Honesty and dependability are among the most important character traits a parent can pass on to a child. A child's ability to keep his word can have an impact on nearly every facet of his life. His friends, parents, teachers and others in his life will judge his character largely based on whether they can trust him to do what he says he will do. It's critical to teach your children the value of keeping their word.
Like most virtues, the honesty and dependability a child needs in order to keep his word are caught more so than they are taught. The most important part of teaching your child any character trait is to model it for him. Teach your child that it's important to keep his word by keeping yours. When you tell your child you'll do something, make every effort to do so. Your child will remember. To a lesser extent, your child will also see how you are about keeping your word to your partner and others. Children -- especially younger children -- learn character by watching you.

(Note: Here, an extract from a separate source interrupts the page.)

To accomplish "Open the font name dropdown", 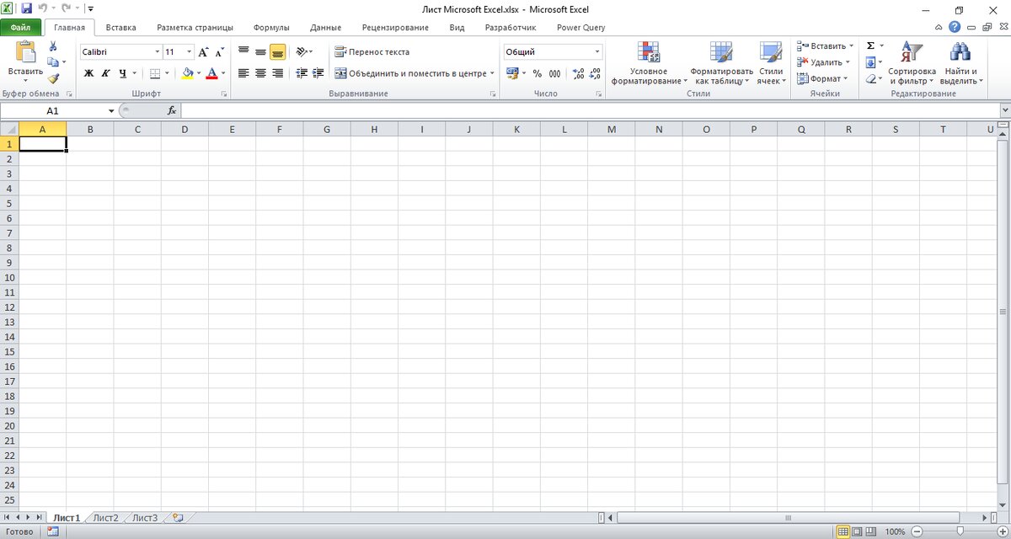I will (118, 51).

Discuss Honesty and Reliability
Talk to your children about the importance of telling the truth and of doing what they say they'll do. Approach this from a positive angle whenever possible. Often, parents fall into the trap of only addressing honesty and dependability when their child has lied or not followed through on something he said he would do. While those things do need to be addressed, it's more effective to teach kids by paying attention and praising them when they do keep their word. Most children naturally gravitate toward doing the kinds of things that get them attention. If your child gets more attention when he keeps his word than when he doesn't, he'll be less likely to feel the need to seek attention by breaking his word.
Privileges and Responsibility
Teach your children from an early age that demonstrating trustworthiness by keeping their word results in the reward of greater privileges and responsibility. For example, if your child shows that he can be trusted when he says he will do his homework, you can give him the option of going outside to play first and doing the homework after dinnertime. Or, if your child hasn't done a chore that he said he would do, you could insist that all chores are done before he can go to his friend's house. The more your child sees the privileges and responsibilities he wants tied to whether he can be trusted to keep his word, the more likely he is to understand how important it is to be dependable.
Kids make mistakes and do things they shouldn't sometimes. Whether they simply forget that they had promised to take the dog out or tell a blatant lie about where they're going to be, you need to be prepared to deal with children occasionally breaking their word. When this happens, try to use the experience as a teachable moment. Point back to other times when he did keep his word and focus on the positive, making sure your child understands that you really do want to trust him.